We consider the problem of testing for a difference in means between clusters of observations identified via $k$ -means clustering. In this setting, classical hypothesis tests lead to an inflated Type I error rate. In recent work, Gao et al. (2022) considered a related problem in the context of hierarchical clustering. Unfortunately, their solution is highly-tailored to the context of hierarchical clustering, and thus cannot be applied in the setting of $k$ -means clustering. In this paper, we propose a p-value that conditions on all of the intermediate clustering assignments in the $k$ -means algorithm. We show that the p-value controls the selective Type I error for a test of the difference in means between a pair of clusters obtained using $k$ -means clustering in finite samples, and can be efficiently computed. We apply our proposal on hand-written digits data and on single-cell RNA-sequencing data.

Abstract Image

本刊更多论文

k-means 聚类的选择性推理。

我们考虑的问题是检验通过 k-means 聚类确定的观测数据聚类之间的均值差异。在这种情况下，经典的假设检验会导致 I 类错误率上升。在最近的工作中，Gao 等人（2022 年）考虑了分层聚类背景下的相关问题。遗憾的是，他们的解决方案与分层聚类的背景高度契合，因此无法应用于 k-means 聚类。在本文中，我们提出了一个 p 值，它是 k-means 算法中所有中间聚类分配的条件。我们证明，该 p 值可以控制在有限样本中使用 k-means 聚类对一对聚类的均值差异进行检验时的选择性 I 类错误，并且可以高效计算。我们将我们的建议应用于手写数字数据和单细胞 RNA 序列数据。

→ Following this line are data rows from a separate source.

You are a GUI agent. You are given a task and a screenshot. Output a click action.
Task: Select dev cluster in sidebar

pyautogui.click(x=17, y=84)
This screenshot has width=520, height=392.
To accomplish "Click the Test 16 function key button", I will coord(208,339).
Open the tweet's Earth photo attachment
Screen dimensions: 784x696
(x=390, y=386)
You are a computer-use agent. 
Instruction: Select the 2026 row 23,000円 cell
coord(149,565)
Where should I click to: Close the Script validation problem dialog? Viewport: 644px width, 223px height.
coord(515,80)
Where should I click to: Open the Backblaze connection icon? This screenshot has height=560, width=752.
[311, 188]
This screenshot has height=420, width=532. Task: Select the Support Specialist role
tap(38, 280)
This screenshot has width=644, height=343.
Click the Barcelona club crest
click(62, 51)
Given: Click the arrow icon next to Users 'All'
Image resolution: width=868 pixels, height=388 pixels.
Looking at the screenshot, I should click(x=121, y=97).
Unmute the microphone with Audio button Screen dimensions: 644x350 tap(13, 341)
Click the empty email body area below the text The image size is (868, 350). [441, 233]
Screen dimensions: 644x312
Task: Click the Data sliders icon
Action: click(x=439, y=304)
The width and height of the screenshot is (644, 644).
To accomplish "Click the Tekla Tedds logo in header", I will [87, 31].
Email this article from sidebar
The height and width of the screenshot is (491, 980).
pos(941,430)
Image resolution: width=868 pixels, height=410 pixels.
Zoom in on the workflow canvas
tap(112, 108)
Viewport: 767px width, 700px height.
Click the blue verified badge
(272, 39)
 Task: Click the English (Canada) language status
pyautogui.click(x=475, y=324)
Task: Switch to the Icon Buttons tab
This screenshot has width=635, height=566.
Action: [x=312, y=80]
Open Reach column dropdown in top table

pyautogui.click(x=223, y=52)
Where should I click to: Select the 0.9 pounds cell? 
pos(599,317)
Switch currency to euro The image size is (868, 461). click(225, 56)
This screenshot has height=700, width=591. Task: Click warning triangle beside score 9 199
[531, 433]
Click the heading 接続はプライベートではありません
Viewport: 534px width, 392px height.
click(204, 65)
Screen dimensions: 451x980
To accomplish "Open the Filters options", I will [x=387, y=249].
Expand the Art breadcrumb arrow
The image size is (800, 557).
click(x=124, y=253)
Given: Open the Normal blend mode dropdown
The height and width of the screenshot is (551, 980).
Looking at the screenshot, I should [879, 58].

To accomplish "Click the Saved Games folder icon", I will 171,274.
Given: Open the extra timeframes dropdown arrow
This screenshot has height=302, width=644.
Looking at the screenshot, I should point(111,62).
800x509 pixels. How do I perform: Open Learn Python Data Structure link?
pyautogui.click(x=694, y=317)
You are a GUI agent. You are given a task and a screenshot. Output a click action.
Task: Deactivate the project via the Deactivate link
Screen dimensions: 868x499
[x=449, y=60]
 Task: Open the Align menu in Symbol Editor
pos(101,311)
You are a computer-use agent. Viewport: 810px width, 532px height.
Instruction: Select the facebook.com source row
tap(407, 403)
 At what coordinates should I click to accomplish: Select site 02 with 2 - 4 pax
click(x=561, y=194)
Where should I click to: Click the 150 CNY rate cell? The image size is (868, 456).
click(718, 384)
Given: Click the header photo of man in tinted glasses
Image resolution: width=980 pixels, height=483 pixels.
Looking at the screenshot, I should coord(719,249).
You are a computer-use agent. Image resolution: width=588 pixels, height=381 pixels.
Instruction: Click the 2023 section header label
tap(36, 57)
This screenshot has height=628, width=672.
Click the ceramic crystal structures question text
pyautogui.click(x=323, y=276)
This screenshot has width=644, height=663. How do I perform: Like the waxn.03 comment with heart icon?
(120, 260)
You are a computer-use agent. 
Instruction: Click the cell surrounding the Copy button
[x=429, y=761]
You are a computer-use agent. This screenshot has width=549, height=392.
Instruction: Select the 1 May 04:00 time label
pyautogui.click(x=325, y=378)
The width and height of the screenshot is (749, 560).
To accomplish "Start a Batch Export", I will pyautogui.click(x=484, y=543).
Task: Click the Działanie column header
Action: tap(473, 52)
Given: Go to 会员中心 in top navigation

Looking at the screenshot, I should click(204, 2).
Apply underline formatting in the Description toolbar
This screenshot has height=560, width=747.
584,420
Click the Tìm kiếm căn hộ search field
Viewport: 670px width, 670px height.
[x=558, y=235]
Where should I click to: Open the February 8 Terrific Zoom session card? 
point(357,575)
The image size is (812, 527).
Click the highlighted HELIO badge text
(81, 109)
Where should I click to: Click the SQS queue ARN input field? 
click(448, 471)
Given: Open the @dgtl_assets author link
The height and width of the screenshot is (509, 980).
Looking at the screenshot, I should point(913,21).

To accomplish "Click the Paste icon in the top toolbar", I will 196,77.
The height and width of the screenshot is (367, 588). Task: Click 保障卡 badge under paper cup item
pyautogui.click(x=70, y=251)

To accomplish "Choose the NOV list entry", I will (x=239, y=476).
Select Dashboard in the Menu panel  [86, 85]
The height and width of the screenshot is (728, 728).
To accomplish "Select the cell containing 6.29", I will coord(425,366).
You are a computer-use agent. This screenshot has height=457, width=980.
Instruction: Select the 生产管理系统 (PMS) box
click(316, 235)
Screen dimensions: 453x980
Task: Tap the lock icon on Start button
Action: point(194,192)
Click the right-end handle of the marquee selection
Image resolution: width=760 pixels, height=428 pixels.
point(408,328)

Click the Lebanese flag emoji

本文章由计算机程序翻译，如有差异，请以英文原文为准。

求助全文

约1分钟内获得全文求助全文

来源期刊

Journal of Machine Learning Research 工程技术-计算机：人工智能

CiteScore

18.80

自引率

0.00%

发文量

审稿时长

3 months

期刊介绍： The Journal of Machine Learning Research (JMLR) provides an international forum for the electronic and paper publication of high-quality scholarly articles in all areas of machine learning. All published papers are freely available online. JMLR has a commitment to rigorous yet rapid reviewing. JMLR seeks previously unpublished papers on machine learning that contain: new principled algorithms with sound empirical validation, and with justification of theoretical, psychological, or biological nature; experimental and/or theoretical studies yielding new insight into the design and behavior of learning in intelligent systems; accounts of applications of existing techniques that shed light on the strengths and weaknesses of the methods; formalization of new learning tasks (e.g., in the context of new applications) and of methods for assessing performance on those tasks; development of new analytical frameworks that advance theoretical studies of practical learning methods; computational models of data from natural learning systems at the behavioral or neural level; or extremely well-written surveys of existing work.